James Hillman insisted that soul is “the imaginative possibility in our natures, the experiencing through reflective speculation, dream, image, and fantasy.” Soul deepens events into experiences. But Hillman’s archetypal psychology, for all its brilliance, operated primarily through image and language — it remained, in Kalsched’s terms, on the “mental” side of the mind-body divide. Kalsched diagnosed the danger with precision: psychotherapy that becomes too wordy “loses the link with the body” and thereby “loses the psyche also,” while pure bodywork that releases somatized energy without images or words enabling understanding also loses the psyche. Winhall’s model threads this needle. The felt sense is neither pure body nor pure mind; it is what Gendlin called the body’s way of knowing a situation — implicit, holistic, carrying meaning that has not yet crystallized into words or images but that, with careful attention, will. When a client in dorsal vagal shutdown begins to register a vague heaviness in the chest, and that heaviness gradually differentiates into grief, and that grief produces an image — a child alone in a dark room — the entire polyvagal-to-felt-sense-to-image arc enacts what Kalsched called the “two-stage incarnation of the self.” The personal spirit, dissociated by trauma and managed by addictive behavior, begins its return to the body. Winhall does not use Jungian language, but her clinical descriptions of this process are functionally identical to what analytical psychology calls the restoration of the ego-Self axis after traumatic rupture.

Beyond Dual Diagnosis: The Model as Institutional Critique

The book carries an implicit institutional argument that deserves explicit recognition. The separation of addiction treatment from trauma treatment — the “dual diagnosis” framework — replicates at the level of clinical infrastructure the very dissociation that characterizes the traumatized psyche.
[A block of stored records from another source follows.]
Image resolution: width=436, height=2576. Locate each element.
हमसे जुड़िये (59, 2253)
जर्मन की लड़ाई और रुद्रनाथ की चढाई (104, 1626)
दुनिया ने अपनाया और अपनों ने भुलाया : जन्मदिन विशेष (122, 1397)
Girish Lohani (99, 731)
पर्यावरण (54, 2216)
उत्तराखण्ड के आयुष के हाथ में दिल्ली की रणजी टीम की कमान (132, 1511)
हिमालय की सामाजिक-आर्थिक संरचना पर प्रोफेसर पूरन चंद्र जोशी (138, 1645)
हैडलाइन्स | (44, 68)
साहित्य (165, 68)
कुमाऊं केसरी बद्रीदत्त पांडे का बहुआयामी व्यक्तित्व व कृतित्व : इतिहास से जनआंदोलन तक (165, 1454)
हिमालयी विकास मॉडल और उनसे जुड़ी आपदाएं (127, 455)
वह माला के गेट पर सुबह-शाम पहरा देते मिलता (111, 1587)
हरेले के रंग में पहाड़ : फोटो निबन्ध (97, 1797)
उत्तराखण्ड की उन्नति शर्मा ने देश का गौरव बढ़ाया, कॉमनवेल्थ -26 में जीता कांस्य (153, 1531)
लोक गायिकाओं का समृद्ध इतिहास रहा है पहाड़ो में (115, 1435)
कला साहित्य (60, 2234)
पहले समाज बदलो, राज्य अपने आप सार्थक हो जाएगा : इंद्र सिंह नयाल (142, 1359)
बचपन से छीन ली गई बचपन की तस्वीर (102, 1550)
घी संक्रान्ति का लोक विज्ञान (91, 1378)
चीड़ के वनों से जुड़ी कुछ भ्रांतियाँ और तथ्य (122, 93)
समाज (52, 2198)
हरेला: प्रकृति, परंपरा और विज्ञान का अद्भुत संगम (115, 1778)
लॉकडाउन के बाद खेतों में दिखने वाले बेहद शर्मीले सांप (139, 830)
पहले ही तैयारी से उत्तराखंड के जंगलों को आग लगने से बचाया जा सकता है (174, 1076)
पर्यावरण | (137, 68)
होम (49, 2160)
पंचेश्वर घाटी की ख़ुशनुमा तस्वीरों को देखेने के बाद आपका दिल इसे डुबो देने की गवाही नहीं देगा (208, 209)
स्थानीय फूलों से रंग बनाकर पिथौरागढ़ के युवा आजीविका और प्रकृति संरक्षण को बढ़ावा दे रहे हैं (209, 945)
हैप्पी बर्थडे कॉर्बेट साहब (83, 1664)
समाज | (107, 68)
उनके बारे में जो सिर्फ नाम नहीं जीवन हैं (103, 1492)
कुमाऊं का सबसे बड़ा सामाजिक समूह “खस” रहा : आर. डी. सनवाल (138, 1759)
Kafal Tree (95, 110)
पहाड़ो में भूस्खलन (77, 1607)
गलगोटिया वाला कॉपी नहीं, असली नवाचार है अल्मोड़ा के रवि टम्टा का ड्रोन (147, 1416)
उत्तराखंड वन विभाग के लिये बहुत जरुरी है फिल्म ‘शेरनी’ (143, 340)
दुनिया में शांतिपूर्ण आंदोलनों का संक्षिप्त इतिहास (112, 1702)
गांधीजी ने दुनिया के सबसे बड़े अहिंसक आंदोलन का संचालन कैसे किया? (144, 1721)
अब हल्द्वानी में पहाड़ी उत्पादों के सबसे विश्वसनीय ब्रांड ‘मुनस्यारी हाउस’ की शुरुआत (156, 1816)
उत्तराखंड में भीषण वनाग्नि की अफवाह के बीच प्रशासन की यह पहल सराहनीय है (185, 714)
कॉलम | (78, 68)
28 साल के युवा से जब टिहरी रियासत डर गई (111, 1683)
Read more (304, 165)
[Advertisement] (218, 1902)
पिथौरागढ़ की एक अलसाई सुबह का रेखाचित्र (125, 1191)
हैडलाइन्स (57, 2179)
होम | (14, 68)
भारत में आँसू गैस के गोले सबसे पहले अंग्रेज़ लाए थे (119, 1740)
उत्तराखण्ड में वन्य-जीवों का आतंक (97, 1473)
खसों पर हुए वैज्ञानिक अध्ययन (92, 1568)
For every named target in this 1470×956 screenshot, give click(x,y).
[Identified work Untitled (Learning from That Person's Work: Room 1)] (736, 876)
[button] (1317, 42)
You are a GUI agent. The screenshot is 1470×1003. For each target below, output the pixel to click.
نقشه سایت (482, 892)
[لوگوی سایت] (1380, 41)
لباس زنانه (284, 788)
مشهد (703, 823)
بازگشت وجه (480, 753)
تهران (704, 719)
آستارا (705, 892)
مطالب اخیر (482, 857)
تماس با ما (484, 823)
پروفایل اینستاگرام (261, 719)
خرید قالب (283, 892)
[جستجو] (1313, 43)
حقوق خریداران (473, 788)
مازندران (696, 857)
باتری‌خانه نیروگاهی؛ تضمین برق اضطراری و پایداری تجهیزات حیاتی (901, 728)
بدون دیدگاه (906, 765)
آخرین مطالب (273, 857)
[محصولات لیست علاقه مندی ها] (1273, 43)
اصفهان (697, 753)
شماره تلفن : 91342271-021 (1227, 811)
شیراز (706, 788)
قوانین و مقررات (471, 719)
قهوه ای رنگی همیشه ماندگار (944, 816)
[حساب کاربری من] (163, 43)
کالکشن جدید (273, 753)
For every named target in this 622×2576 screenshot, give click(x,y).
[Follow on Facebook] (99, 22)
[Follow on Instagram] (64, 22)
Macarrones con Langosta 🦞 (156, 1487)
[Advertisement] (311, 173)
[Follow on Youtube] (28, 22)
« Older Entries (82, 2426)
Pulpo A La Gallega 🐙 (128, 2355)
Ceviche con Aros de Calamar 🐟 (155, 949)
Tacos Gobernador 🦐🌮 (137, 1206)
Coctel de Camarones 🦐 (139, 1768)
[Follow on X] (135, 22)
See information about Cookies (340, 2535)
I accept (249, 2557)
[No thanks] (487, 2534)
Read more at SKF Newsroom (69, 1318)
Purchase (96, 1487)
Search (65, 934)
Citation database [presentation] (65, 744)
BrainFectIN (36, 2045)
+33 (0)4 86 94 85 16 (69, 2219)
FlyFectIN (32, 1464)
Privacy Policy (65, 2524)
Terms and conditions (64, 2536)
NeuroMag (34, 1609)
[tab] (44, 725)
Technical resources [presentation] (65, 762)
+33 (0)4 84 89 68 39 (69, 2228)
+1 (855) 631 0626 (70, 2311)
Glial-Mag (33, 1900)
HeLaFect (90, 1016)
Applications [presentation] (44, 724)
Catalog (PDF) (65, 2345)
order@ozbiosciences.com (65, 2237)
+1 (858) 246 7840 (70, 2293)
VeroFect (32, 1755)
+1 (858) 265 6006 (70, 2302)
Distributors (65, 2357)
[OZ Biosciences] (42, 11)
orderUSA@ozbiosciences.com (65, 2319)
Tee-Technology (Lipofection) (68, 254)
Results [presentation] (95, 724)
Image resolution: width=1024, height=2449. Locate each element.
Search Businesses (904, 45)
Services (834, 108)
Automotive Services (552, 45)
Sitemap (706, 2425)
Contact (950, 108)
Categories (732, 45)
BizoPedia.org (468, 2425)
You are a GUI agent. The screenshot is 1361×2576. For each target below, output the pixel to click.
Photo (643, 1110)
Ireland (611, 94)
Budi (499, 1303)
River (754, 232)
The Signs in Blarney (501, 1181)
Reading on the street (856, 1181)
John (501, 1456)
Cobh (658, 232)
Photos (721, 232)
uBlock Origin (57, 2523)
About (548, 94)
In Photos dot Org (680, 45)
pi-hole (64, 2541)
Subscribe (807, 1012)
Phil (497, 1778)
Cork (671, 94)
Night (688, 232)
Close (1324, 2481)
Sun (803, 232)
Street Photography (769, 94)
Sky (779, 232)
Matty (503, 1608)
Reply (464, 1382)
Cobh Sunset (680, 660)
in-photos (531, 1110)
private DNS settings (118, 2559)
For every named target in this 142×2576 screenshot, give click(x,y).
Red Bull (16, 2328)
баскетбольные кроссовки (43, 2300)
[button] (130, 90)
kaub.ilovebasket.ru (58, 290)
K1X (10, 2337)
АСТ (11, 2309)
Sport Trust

One system addresses the mind (trauma therapy), another the behavior (addiction counseling), and the body falls through the gap. Winhall’s integrated model is not merely more efficient; it is more honest about what the nervous system is doing. When a client uses alcohol to down-regulate sympathetic hyperactivation, or uses stimulants to up-regulate from dorsal vagal collapse, the substance is performing an autonomic function. Treating the substance use without addressing the autonomic state it serves is like treating a fever without identifying the infection. This insight has deep roots in the depth psychological tradition: Jung himself understood addiction as a misplaced spiritual longing, a substitute for numinous experience. Winhall gives that insight a neurophysiological substrate without reducing it to mechanism.

For a reader encountering depth psychology today — particularly one navigating the increasingly fragmented landscape of trauma-informed, somatic, and psychodynamic modalities — Winhall’s book accomplishes something no other single text does: it provides a clinically operational bridge between the body-based neuroscience of Porges and the meaning-making traditions of depth psychology. It does not replace Kalsched’s mythopoetic understanding of trauma’s inner world, nor Hillman’s insistence on the primacy of image, nor Gendlin’s phenomenology of the felt sense. It shows how they need each other, and it builds the clinical container in which they can finally meet.

Sources Cited

  1. Winhall, J. (2021). Treating Trauma and Addiction with the Felt Sense Polyvagal Model: A Bottom-Up Approach. Routledge.
  2. Porges, S. W. (2011). The Polyvagal Theory. W. W. Norton.
  3. Gendlin, E. T. (1982). Focusing (2nd ed.). Bantam.